Your assignment: All entries below must be retyped exactly, though pictures are to be skipped.

Input data:
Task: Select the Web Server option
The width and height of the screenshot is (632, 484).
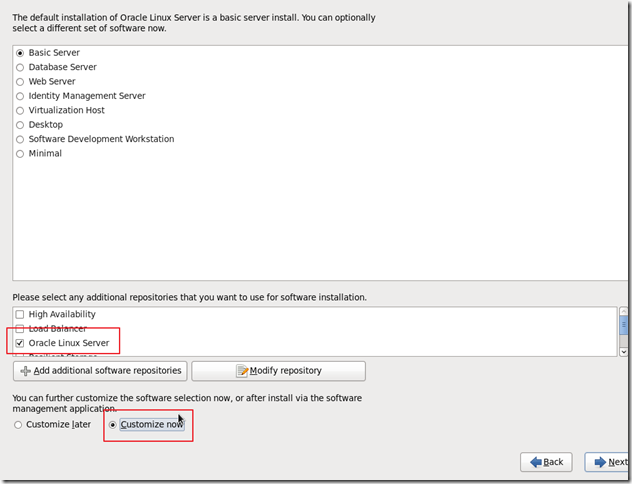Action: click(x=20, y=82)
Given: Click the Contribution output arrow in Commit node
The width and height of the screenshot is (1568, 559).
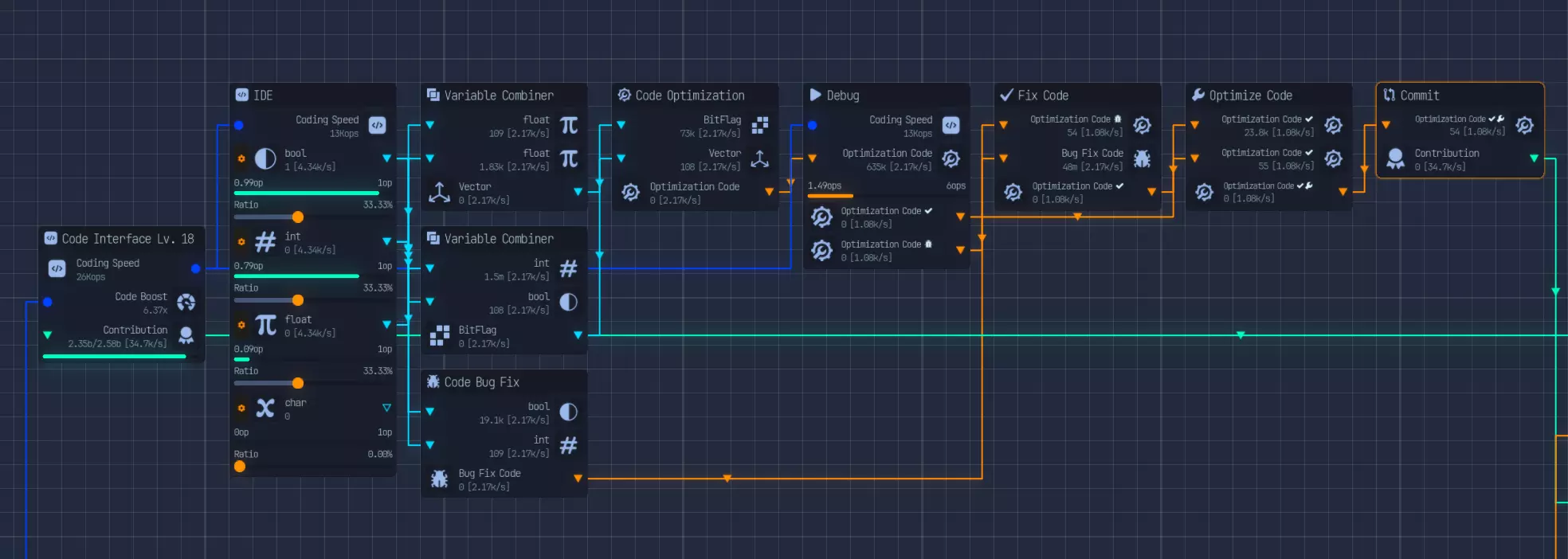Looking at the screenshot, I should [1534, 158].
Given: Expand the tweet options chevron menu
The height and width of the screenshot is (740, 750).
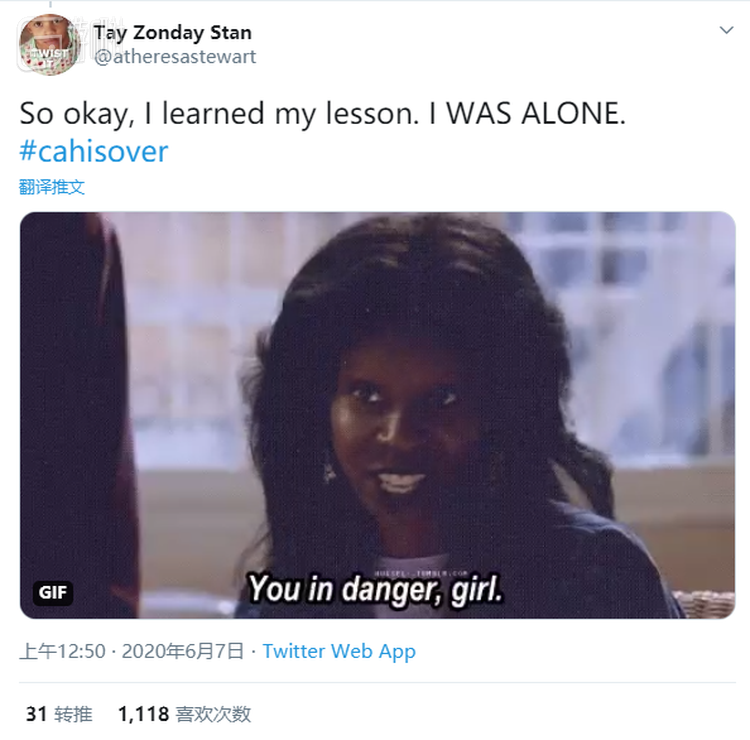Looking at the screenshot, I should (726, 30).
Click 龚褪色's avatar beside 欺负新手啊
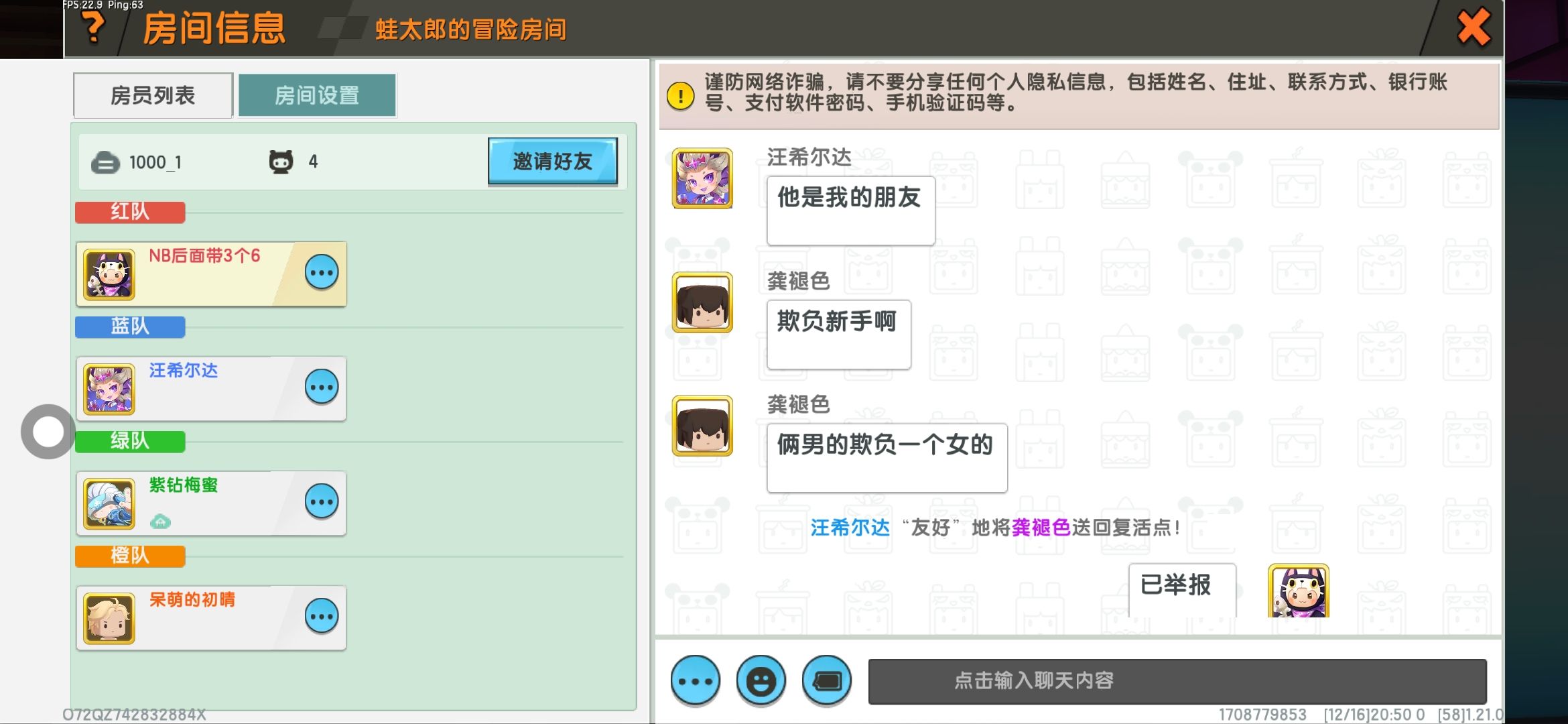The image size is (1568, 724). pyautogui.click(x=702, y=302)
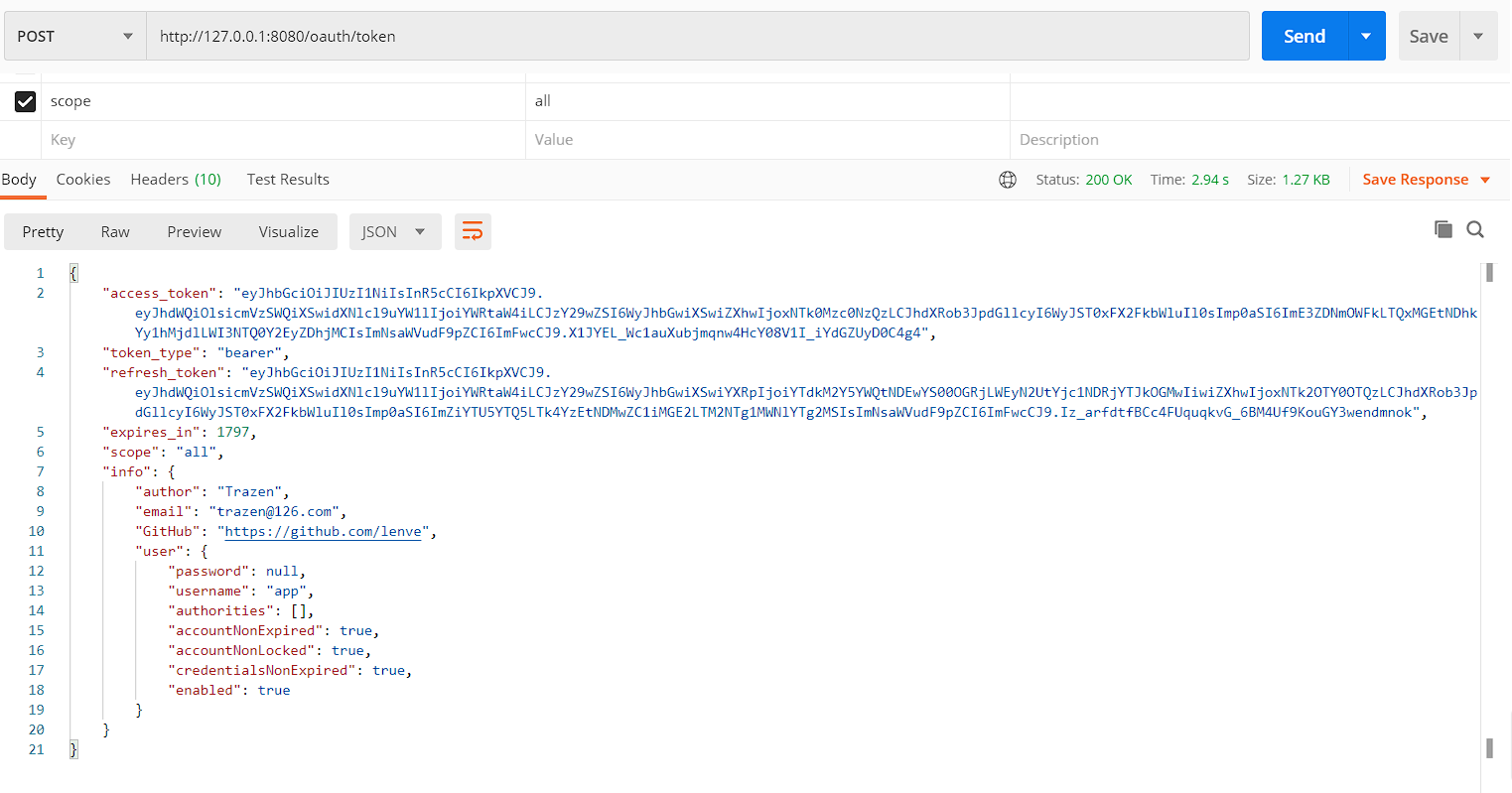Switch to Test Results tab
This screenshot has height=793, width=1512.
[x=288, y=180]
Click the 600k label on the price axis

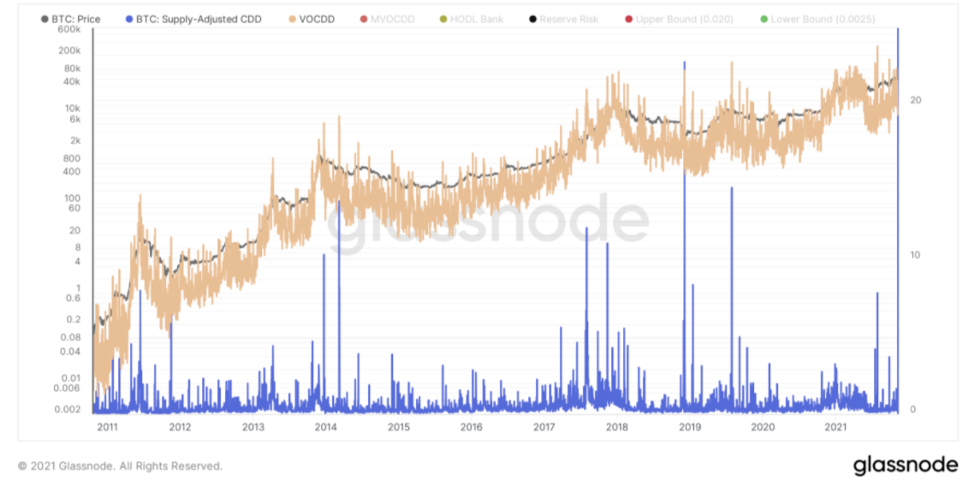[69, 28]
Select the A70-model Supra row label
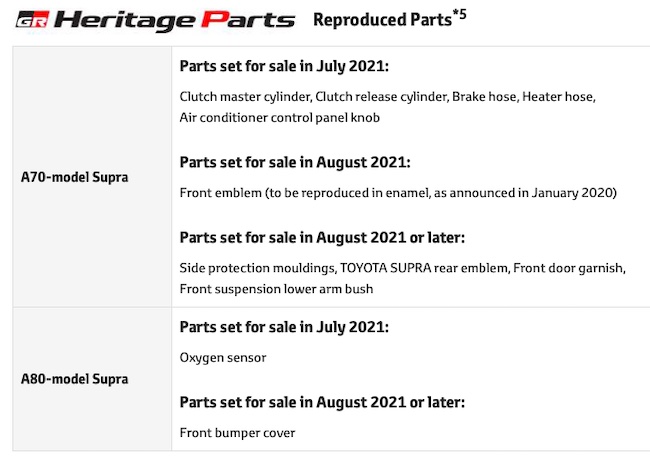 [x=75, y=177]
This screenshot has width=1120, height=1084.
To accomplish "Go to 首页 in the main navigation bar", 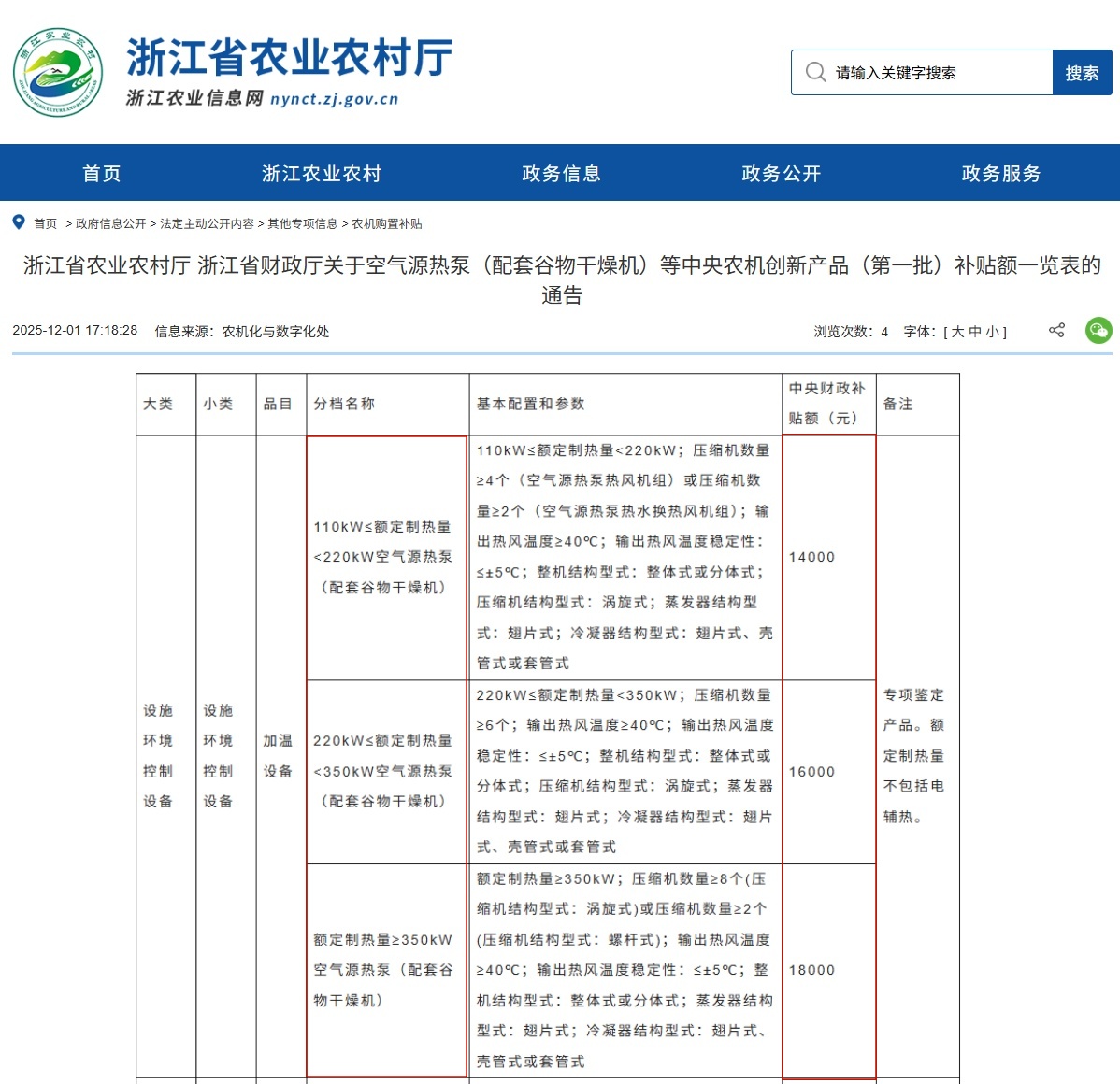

Reply to the task:
Task: Select the Web Server option
The width and height of the screenshot is (632, 484).
Action: click(x=20, y=82)
Given: Click the Contribution output arrow in Commit node
The width and height of the screenshot is (1568, 559).
Looking at the screenshot, I should [1534, 158].
Given: Expand the tweet options chevron menu
The height and width of the screenshot is (740, 750).
Looking at the screenshot, I should (726, 30).
Click 龚褪色's avatar beside 欺负新手啊
The image size is (1568, 724). pyautogui.click(x=702, y=302)
Switch to Test Results tab
This screenshot has height=793, width=1512.
[x=288, y=180]
Click the 600k label on the price axis

[69, 28]
Select the A70-model Supra row label
 [x=75, y=177]
This screenshot has width=1120, height=1084.
To accomplish "Go to 首页 in the main navigation bar", 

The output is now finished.